"A child's learning is the funtion more of the characteristics of his classmates than those of the teacher." James Coleman, 1972

Friday, August 29, 2014

PBS Higher Ed Series Reeks of Gates and Lumina

from Pando Daily
It's easy to understand how PBS and NPR can remain commercial free, once you accept the fact that they are heavily sponsored by billionaires and their foundations who get their commercials worked into the news stories, themselves.  Call it the latest in product placement.

Over the past 8 years, NPR has received millions from the Gates Foundation to “to expand NPR education coverage and broaden its audience’s engagement on the issue,” as the scroll read in 2013, when NPR landed $1.8 million. 

In June 2014 it was revealed that "Teaching Channel Presents" for PBS was really an opportunity for Bill Gates to advertise the virtues of the Common Core to unsuspecting teachers and parents and to build support for new product lines from the Microsoft/Pearson collaboration.

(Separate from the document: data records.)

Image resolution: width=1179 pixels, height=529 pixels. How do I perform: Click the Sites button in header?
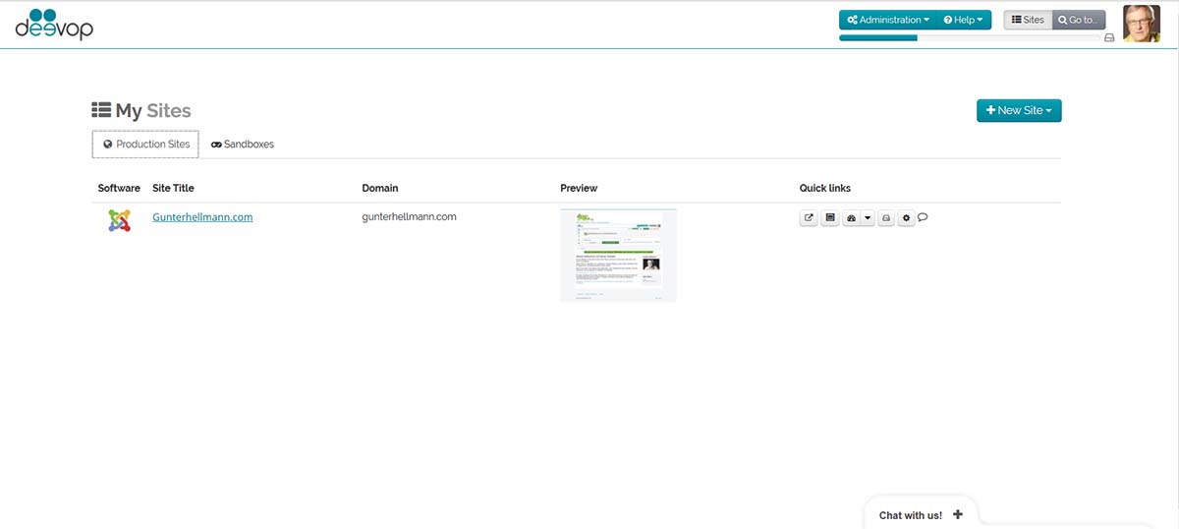(x=1028, y=20)
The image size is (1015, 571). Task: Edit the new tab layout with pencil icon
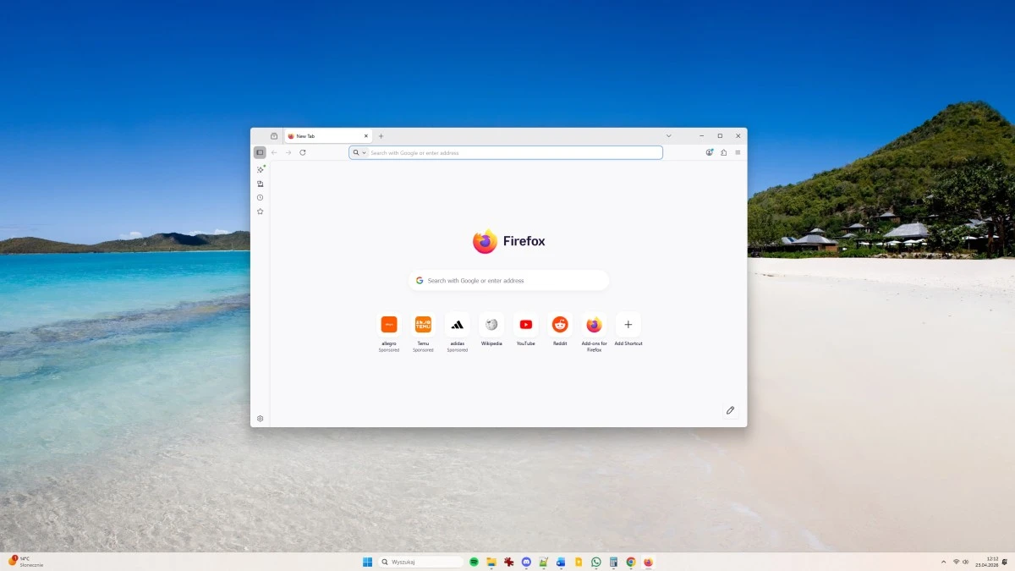point(730,409)
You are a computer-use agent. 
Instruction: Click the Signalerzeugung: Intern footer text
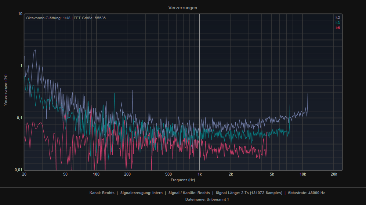(x=141, y=193)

It's no surprise that this week's PBS News Hour "Rethinking College" series on the future of higher ed for the poor follows the same pattern, while pretending to oh-so objective.  It is funded by
  1. the Lumina Foundation, whose empire was built on the backs of poor kids borrowing money from predatory lenders like Sallie Mae.  Today Lumina's task is to promote college for all, especially those who have to borrow big to make it happen; and, 
  2. American Graduate: Let's Make it Happen, which is dominated by that familiar outfit, the Gates Foundation, and corporate America's high tech ed interests, the Alliance for Excellent Education.
As reported in the CHE series on advocacy philanthropy in higher ed last year, Lumina and Gates have an established pattern of philanthropic investing to serve their own business and political interests, which include low income student borrowers and high tech solutions for those same low income borrowers:
. . . .money from the two largest philanthropic supporters of higher-education reform, Gates and Lumina, tends to converge on the same group of recipients. These include colleges, like the competency-based, online Western Governors University (the recipient of $8-million in grants from the two foundations); nonprofits like Jobs for the Future ($59-million from both) and Complete College America ($10-million); and research shops, like the Institute for Higher Education Policy ($10-million) and the New America Foundation ($4-million).
Lumina has been particularly aggressive in working with the American Legislative Exchange Council to shape model laws for states that will advance their paternalistic interests.  This is detailed in a research piece by Hall and Thomas, who presented their paper at AERA a couple of years back.  The paper is a must read--here is a sample on the Gates and Lumina phenomenon:

So it is not surprising to see segment after segment of "Rethinking College" focused on high tech solutions to college affordability and paternalistic corporate efficiency solutions to managing colleges.  Never mind that those students ending up with big college debts are more likely to have worthless degrees and the same economic disadvantages facing them as they did when corporate higher ed began engineering their paths to lives of indentured servitude and underemployment.

Finally, on the MOOCs segment.  PBS never mentions their "Rethinking College" has been re-thought by Lumina and Gates, and, yet, when presenting research during the MOOC segment that challenges the pedagogical value of MOOCs, PBS could not resist the need to mention that the research was paid for partially by a teachers' union.  That's the kind of fair and balanced that PBS wants to portray for those foolish enough to send them money during their endless pledge drives.